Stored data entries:
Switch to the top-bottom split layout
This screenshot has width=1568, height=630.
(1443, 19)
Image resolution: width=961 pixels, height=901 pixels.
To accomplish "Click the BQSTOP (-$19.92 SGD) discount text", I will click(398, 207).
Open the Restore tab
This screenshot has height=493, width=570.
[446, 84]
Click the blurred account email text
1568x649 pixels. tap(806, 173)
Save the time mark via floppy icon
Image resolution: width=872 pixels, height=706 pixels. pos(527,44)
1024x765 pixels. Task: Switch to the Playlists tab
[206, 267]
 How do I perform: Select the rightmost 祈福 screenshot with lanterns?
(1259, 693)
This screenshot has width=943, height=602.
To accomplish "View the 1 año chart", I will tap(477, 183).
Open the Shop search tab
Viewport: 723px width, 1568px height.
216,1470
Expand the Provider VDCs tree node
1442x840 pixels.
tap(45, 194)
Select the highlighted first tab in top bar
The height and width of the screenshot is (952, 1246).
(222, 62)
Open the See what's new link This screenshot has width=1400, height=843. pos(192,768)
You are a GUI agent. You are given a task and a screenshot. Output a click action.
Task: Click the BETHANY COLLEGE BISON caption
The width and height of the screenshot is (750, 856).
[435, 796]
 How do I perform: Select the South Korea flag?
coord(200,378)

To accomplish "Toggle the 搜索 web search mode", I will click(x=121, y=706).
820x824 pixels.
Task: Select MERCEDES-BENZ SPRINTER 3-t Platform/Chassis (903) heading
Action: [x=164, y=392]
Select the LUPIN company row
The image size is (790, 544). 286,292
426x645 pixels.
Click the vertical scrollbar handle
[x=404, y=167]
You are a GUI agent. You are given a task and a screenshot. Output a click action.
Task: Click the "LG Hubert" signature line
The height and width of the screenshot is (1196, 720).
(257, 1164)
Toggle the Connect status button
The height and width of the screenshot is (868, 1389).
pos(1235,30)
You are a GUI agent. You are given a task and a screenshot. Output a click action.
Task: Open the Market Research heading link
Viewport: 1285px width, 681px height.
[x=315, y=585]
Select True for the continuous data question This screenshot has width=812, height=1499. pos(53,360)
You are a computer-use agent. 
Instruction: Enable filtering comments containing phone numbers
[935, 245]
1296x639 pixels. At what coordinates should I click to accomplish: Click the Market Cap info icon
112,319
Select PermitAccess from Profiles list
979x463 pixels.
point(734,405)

* **What this task involves**:
Having read the entries, repeat them all exactly.

* **Task response**:
Switch to the top-bottom split layout
This screenshot has width=1568, height=630.
(1443, 19)
Image resolution: width=961 pixels, height=901 pixels.
To accomplish "Click the BQSTOP (-$19.92 SGD) discount text", I will click(398, 207).
Open the Restore tab
This screenshot has height=493, width=570.
[446, 84]
Click the blurred account email text
1568x649 pixels. tap(806, 173)
Save the time mark via floppy icon
Image resolution: width=872 pixels, height=706 pixels. pos(527,44)
1024x765 pixels. Task: Switch to the Playlists tab
[206, 267]
 How do I perform: Select the rightmost 祈福 screenshot with lanterns?
(1259, 693)
This screenshot has width=943, height=602.
To accomplish "View the 1 año chart", I will tap(477, 183).
Open the Shop search tab
Viewport: 723px width, 1568px height.
216,1470
Expand the Provider VDCs tree node
1442x840 pixels.
tap(45, 194)
Select the highlighted first tab in top bar
The height and width of the screenshot is (952, 1246).
(222, 62)
Open the See what's new link This screenshot has width=1400, height=843. pos(192,768)
You are a GUI agent. You are given a task and a screenshot. Output a click action.
Task: Click the BETHANY COLLEGE BISON caption
The width and height of the screenshot is (750, 856).
[435, 796]
 How do I perform: Select the South Korea flag?
coord(200,378)

To accomplish "Toggle the 搜索 web search mode", I will click(x=121, y=706).
820x824 pixels.
Task: Select MERCEDES-BENZ SPRINTER 3-t Platform/Chassis (903) heading
Action: [x=164, y=392]
Select the LUPIN company row
The image size is (790, 544). 286,292
426x645 pixels.
Click the vertical scrollbar handle
[x=404, y=167]
You are a GUI agent. You are given a task and a screenshot. Output a click action.
Task: Click the "LG Hubert" signature line
The height and width of the screenshot is (1196, 720).
(257, 1164)
Toggle the Connect status button
The height and width of the screenshot is (868, 1389).
pos(1235,30)
You are a GUI agent. You are given a task and a screenshot. Output a click action.
Task: Open the Market Research heading link
Viewport: 1285px width, 681px height.
[x=315, y=585]
Select True for the continuous data question This screenshot has width=812, height=1499. pos(53,360)
You are a computer-use agent. 
Instruction: Enable filtering comments containing phone numbers
[935, 245]
1296x639 pixels. At what coordinates should I click to accomplish: Click the Market Cap info icon
112,319
Select PermitAccess from Profiles list
979x463 pixels.
point(734,405)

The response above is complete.